> _Excerpt provided_:
/---

Inspections, Compliance, Enforcement, and Criminal Investigations
J & J Millcreek Farm, Inc. 29-Jul-02
Food & Drug Administration
158-15 Liberty Avenue
Jamaica, NY 11433
RETURN RECEIPT REQUESTED
July 29, 2002
File No.: NYK 2002-39
Mr. John W. Kowalski, Jr.
J & J Millcreek Farm, Inc .
13 Millcreek Lane
Stuyvesant, New York 12173
Dear Mr. Kowalski:
On June 25, 2002, U.S. Food and Drug Administration investigators conducted an inspection at your farm located in Stuyvesant, New York. This inspection confirmed that in February and March 2002 you offered two animals for sale for food that were adulterated within the meaning of Sections 402 (a)(2)(C)(ii) and 402(a)(4) of the Federal Food, Drug, and Cosmetic Act (the Act). The inspection also revealed serious deviations from the regulations for Extralabel Drug Use in Animals (Title 21, Code of Federal Regulations, Part 530). These deviations caused an animal drug to become adulterated within the meaning of Section 501(a)(5).
On or about February 11, 2002, you offered for sale a cow identified with farm tag 2045 for slaughter as human food. The cow was sold to and slaughtered at [redacted] USDA analysis of tissue samples collected from 15.98 parts per million (ppm) neomycin in kidney tissue.
On or about March 18, 2002, you offered for sale a cow identified with farm tag 1671 for slaughter as human food. The cow was sold to and slaughtered at [redacted] USDA analysis of tissue samples collected from that animal identified the presence of 8.60 ppm neomycin in kidney tissue.
A tolerance of 7.2 ppm has been established for residues of neomycin in edible tissues of cattle (Title 21 Code of Federal Regulations 556.430). The presence of this drug in excess of the tolerance in the kidney tissues of these animals causes the food to be adulterated within the meaning of Section 402(a)(2)(C)(ii) of the Act.

\---

> _What you need to do_:
a: For each statement, decide whether the FDA letter supports it. Answer yes or no, and quote the words from the letter that decide it.
(i) FDA investigators inspected the farm on June 25, 2002.
(ii) The established tolerance for neomycin residues in edible cattle tissues is 8.60 ppm.
(iii) The cow with farm tag 1671 was offered for sale on or about March 18, 2002.
b: Continue the FDA letter from the end of its last paragraph.
None of the items have any bearing on the FDA letter.

> _Dataset extract_:

/---

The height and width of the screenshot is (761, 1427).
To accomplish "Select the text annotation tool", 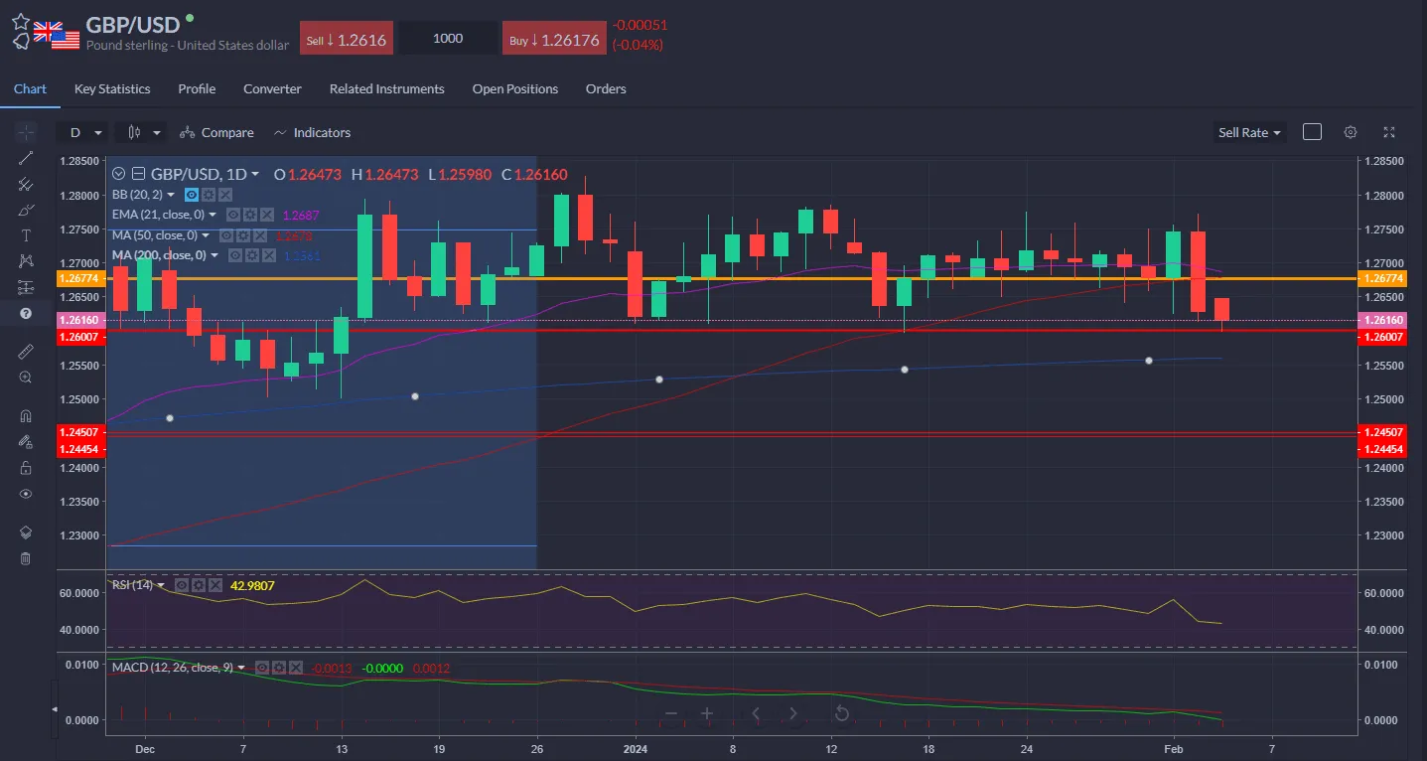I will pyautogui.click(x=26, y=235).
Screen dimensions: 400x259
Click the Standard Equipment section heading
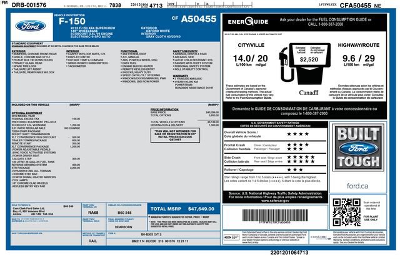click(27, 43)
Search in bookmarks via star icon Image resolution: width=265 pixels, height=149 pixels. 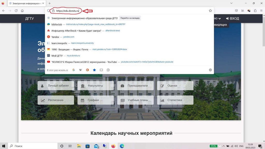(94, 70)
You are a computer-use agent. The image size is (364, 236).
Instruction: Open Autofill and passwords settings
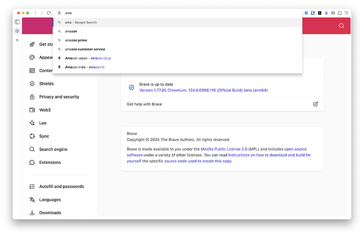point(61,186)

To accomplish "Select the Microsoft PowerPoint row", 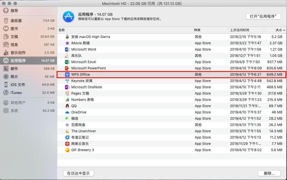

\---

> _Responses per task_:
a:
(i) Yes: "On June 25, 2002, U.S. Food and Drug Administration investigators conducted an inspection at your farm located in Stuyvesant, New York."
(ii) No: "A tolerance of 7.2 ppm has been established for residues of neomycin in edible tissues of cattle"
(iii) Yes: "On or about March 18, 2002, you offered for sale a cow identified with farm tag 1671 for slaughter as human food."

b:
Our investigation also found that you hold animals on your farm under conditions that are so inadequate that diseased animals and/or medicated animals bearing potentially harmful drug residues are likely to enter the food supply. For example, you lack an adequate system for assuring that animals medicated by you have been withheld from slaughter for appropriate periods of time to permit depletion of drugs from edible tissues. Foods from animals held under such conditions are adulterated under Section 402(a)(4).
You also caused the drug Neomycin Oral Solution, containing neomycin, to become adulterated within the meaning of Section 501(a)(5) of the Act when you failed to use the drug in conformance with the labeling. Your injection of this oral drug into the mammaries of the two cows causes the drug to be unsafe for use.
You should not consider this an all-inclusive list of violations existing at your facility. As a producer of animals offered for use as food, you are responsible for assuring your overall operation and the foods you distribute are in compliance with the law.
You should take prompt action to correct these violations and to establish procedures whereby such violations do not recur. Failure to achieve prompt corrective action may result in regulatory action, without further notice. This may include seizure and/or injunction.
It is not necessary for you to personally ship an adulterated animal in interstate commerce to be responsible for a violation of the Federal Food, Drug and Cosmetic Act. The fact you caused the adulteration of an animal that was sold and offered for sale to a slaughterhouse that ships in interstate commerce is sufficient to hold you responsible for a violation of the Act.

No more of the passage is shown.